Из подъезда дворца вышел Александр. В карете уже ждала его Катя с детьми. Он поставил ногу на подножку, но садиться не стал.
— А может, всё же тебе с детьми поехать отдельно? — спросил он Катю.
— Да что ты, Саша, что ты выдумал?
— Неровен час. Хоть вы бы тогда избежали моей участи.
— Да что нам за жизнь без тебя? Зачем? Уж лучше вместе. Поедем, поедем, Саша. Сегодня всё будет хорошо. Я чувствую.
Он пожал плечами, сел и дёрнул шнур. Карета понеслась.
В сопровождении шести конвойных казаков — два впереди, два с боков, два сзади — карета мчалась по городу. Городовые отдавали честь. Прохожие оборачивались вслед...
Желябов, стоя на плоту, достал часы, поглядел и покачал головой — напарник опаздывал. Вдали уже послышался топот копыт царской кавалькады, и тут только Желябов увидел Тетёрку — он бежал по набережной.
Всё ближе была царская карета. Всё ближе был Тетёрка.
Желябов не стал его ждать, побежал под мост, вытащил из-под стропил корзину и потащил её волоком к плоту.
Сверху спрыгнул Тетёрка — мокрый от пота, задыхающийся.
— Часы... — только смог вымолвить он и схватился за вторую ручку корзины.
И тут на них буквально обрушился топот кавалькады, усиленный мостом. Они замерли. Топот стал затихать —
Они молча отпустили ручки корзины и опустились на песок.
Открытый экипаж вёз царскую семью вдоль моря. Во втором экипаже, сзади, ехали Лорис-Меликов, Варя и Адлерберг.
У развилки дороги коляска остановилась.

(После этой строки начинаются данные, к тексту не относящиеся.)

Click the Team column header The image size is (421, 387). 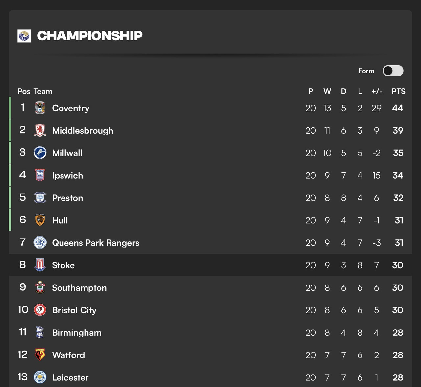pos(43,91)
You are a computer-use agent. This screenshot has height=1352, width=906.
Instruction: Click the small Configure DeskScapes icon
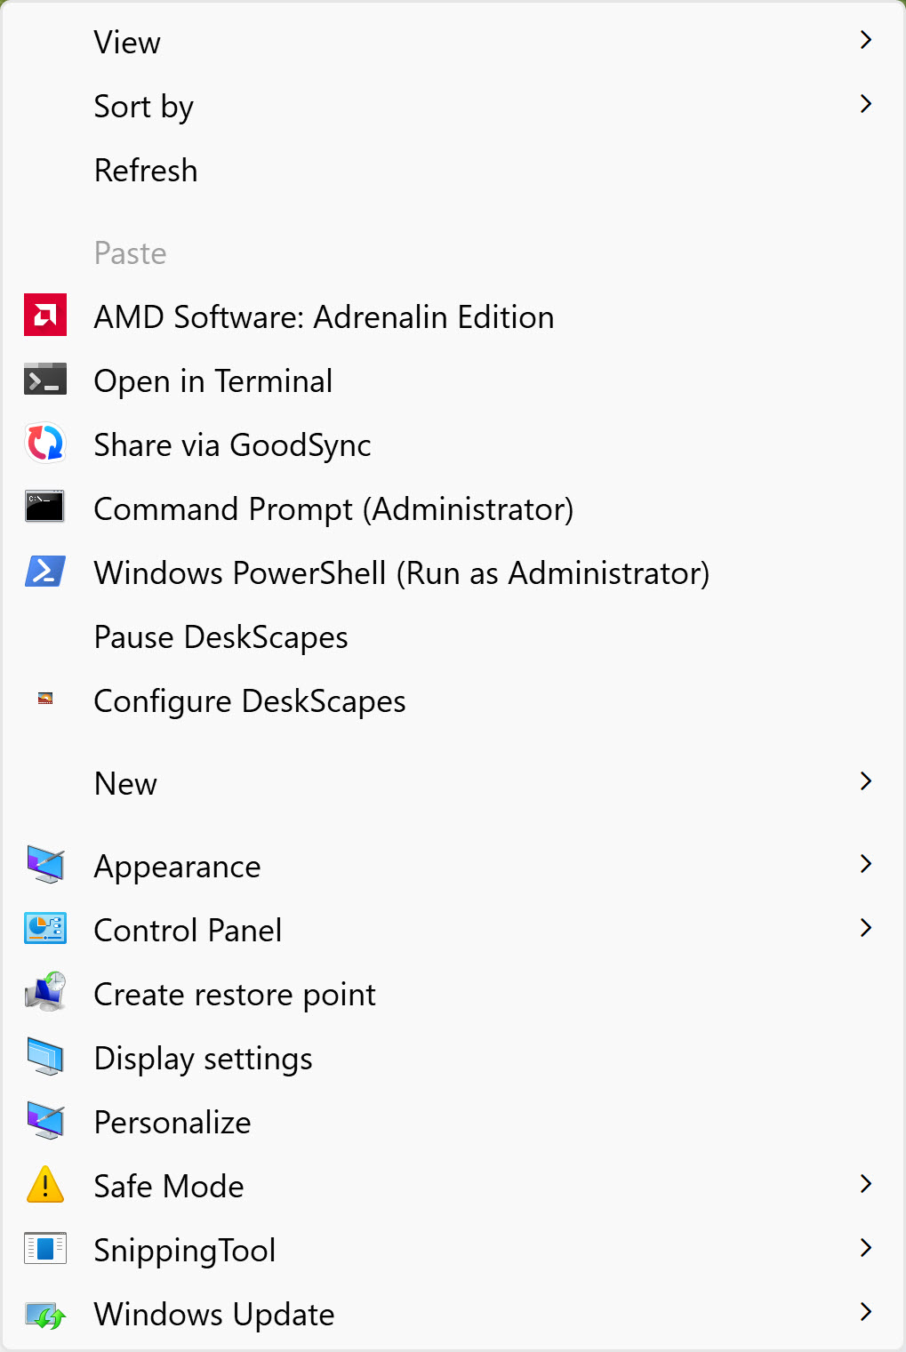(x=45, y=700)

Лейб-кучер Фрол обернулся к Александру:
— Сейчас к даче её светлости?
— Нет, Фрол, во дворец.
Коляска покатила дальше.
Во второй коляске Адлерберг спросил Варю:
— А разве Екатерина Михайловна пока не у себя на даче живёт?
— Нет. Они решили — во дворце.
На веранде, выходящей к морю, за чайным столом сидели Лорис-Меликов и Катя. Александр на берегу играл с детьми.
— Я давно уже не видел Его величество таким безмятежным и счастливым, — сказал Лорис-Меликов.
— Когда он подле нас и не занимается вашими противными делами...
— Что поделать, Екатерина Михайловна, Государь в ответе за всю Россию, а не только за свою семью.
— Но теперь недолго уж.
— Как понимать вас, Екатерина Михайловна?
— Мы уедем отсюда. Саша решил отречься от престола в пользу цесаревича и уехать с нами куда-нибудь в тёплые края; В Каир или в Ниццу. Вы были в Каире?
— Помилуйте, Екатерина Михайловна, не шутите ли вы?
— С чего бы я стала шутить.
— Но это же положительно невозможно. Государь во здравии и расцвете сил не может ни с того ни с сего отречься.
— Не может, так сможет. Что за жизнь ему здесь, коль, что он ни делает, все недовольны, и даже сама жизнь ого подвергается опасности. Он столько сделал для России, что имеет право подумать о себе. И о нас.
— Но... Нет, право, вы меня просто ошеломили своими словами. Но, подумавши, я могу вам возразить, что вы противоречите сами себе. Вы хотели бы, чтобы Государь подумал о вас, а сами о себе не думаете.
— Почему же не думаю — думаю.
— Нет, нет, поверьте, я теперь это хорошо вижу. Вы совершенно о себе не подумали. Потому что вы стольного лишаетесь своим этим намерением...
— Чего же?
— Возможности именоваться не ваша светлость, а Ваше величество.
— Но по нашим законам...
— Да, да, верно — по существующим законам. Но законы не вечны, они меняются.
— Но Саша говорил, что не может изменить закон даже для меня.
— Он совершенно прав, говоря так, Екатерина Михайловна, ибо он этим лишний раз подтверждает, как он о вас заботится. Это, несомненно, могло бы вызвать в обществе настроения против вас. Но вот если... — он остановился: Александр что-то кричал с берега Кате. Она показала жестом — не слышу и снова повернулась к Лорис-Меликову.